Non siamo ancora riusciti ad integrarci nel tradizionale “brunch” domenicale, ma forse la settimana prossima proveremo anche noi l’emozione di bere un cappuccino da un litro, mangiando ogni genere di schifezza.
La domenica pomeriggio è stata dedicata allo spaludamento dell’appartamento. Da buona residenza per studenti, c’era sporco secolare in ogni dove.
Cena nel posto più vicino all’appartamento dopo il ristorante italiano, che purtroppo era McDonald’s. La sera siamo crollati come sabato, ma essendo un po’ più esperti, ci siamo almeno spogliati e lavati.

LUNEDÌ 14

La mattinata è stata dedicata nuovamente alle pulizie. Alla fine la casa aveva cambiato colore e, soprattutto, odore. A tal proposito dobbiamo anche dire che aveva perfettamente ragione Giggi: a New York c’è la puzza. Non si capisce bene da dove venga e di cosa sia, ma tutta la città è pervasa dalla stessa puzza di fondo. Ormai, comunque, siamo assuefatti e non la sentiamo più.
Il lunedì pomeriggio abbiamo visto Madison square, l’Empire State Building e siamo andati da Macy’s: il più grande “grande magazzino” del mondo. La Nico è ancora sconvolta: c’era uno spazio grande come un nostro ipermercato (ma forse di più), dedicato solo alle cravatte, un altro dedicato solo ai cosmetici... e così per ogni cosa. È rimasta nauseata persino la Nico, siamo usciti quasi subito (ma Paolo teme fortemente che, tornando più preparata, possa fare di meglio...).

MARTEDÌ 15

Dopo la colazione abbiamo aperto un conto corrente, e siamo andati a Messa per l’Assunzione. Il Sacerdote, vedendoci per la seconda volta, ci ha attaccato la pezza, ci ha presentato un Prof. Associato italiano che ora vive qui ed uno studente americano che vive con noi all’IH. È il nostro primo amico, è arrivato giovedì, si chiama Derek e questa sera lo raggiungerà sua moglie Lora; sono entrambi musicisti.

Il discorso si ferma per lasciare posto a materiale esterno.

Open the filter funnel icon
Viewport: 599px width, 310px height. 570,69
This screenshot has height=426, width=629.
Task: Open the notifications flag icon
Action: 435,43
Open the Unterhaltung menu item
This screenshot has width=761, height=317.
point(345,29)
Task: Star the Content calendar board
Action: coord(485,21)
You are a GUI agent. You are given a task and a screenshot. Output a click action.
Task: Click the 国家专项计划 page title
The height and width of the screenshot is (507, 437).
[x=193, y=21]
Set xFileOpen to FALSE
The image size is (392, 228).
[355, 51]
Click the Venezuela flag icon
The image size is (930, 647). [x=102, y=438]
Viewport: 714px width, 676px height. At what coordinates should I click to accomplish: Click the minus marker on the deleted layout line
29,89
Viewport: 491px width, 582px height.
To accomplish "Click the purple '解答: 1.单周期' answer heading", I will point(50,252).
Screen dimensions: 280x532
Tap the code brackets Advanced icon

Ed eccoci qui, finalmente abbiamo avuto un po’ di tempo per fermarci e per scrivervi.
Insomma, qui stiamo bene, ma è tutto un po’ difficile. Ci sono difficoltà che chi non prova non può nemmeno immaginare. Nemmeno noi le immaginavamo. Trovarsi qui senza niente, senza sapere dove cercare le cose che ci servono, senza sapere come portarle a casa, diventa un problema anche comprare un lenzuolo (qui non hanno le misure in centimetri o pollici, qui le misure sono “twin”, “full”, “queen”, “king”, ma ci abbiamo messo un secolo per capirlo e per capire quale ci servisse, e questo è solo il più stupido dei mille esempi; la Nico non è ancora riuscita a trovare il burrocacao, e pensare che ci sono farmacie che sembrano ipermercati). Per noi ogni piccolo passo avanti è un’enorme conquista, e, anche se non siamo ancora a regime, ci sentiamo sulla buona strada.
Stiamo imparando ad orientarci bene, a capire dove dobbiamo andare e dove NON dobbiamo andare. Stiamo conoscendo persone, stiamo imparando le loro abitudini, stiamo raccogliendo informazioni. E tutto ciò vale molto più di mille libri.

P&N

1 commento:

PB ha detto...

Per Christian

In effetti non abbiamo ancora visto ratti né altri roditori in giro... ma non siamo ancora riusciti ad andare a central park.
Ovviamente abbiamo chiesto il lip stick da Duane Ready, ma non l'avevano. In compenso l'abbiamo trovato, per la gioia del Bic, in un supermercato accanto al campus della Columbia. Probabilmente domenica siamo proprio andati nella brasserie che consigliavi tu, ma ci siamo limitati ad una fantastica chicken salad. Grazie di tutto, stiamo facendo tesoro dei consigli, passati, presenti e futuri.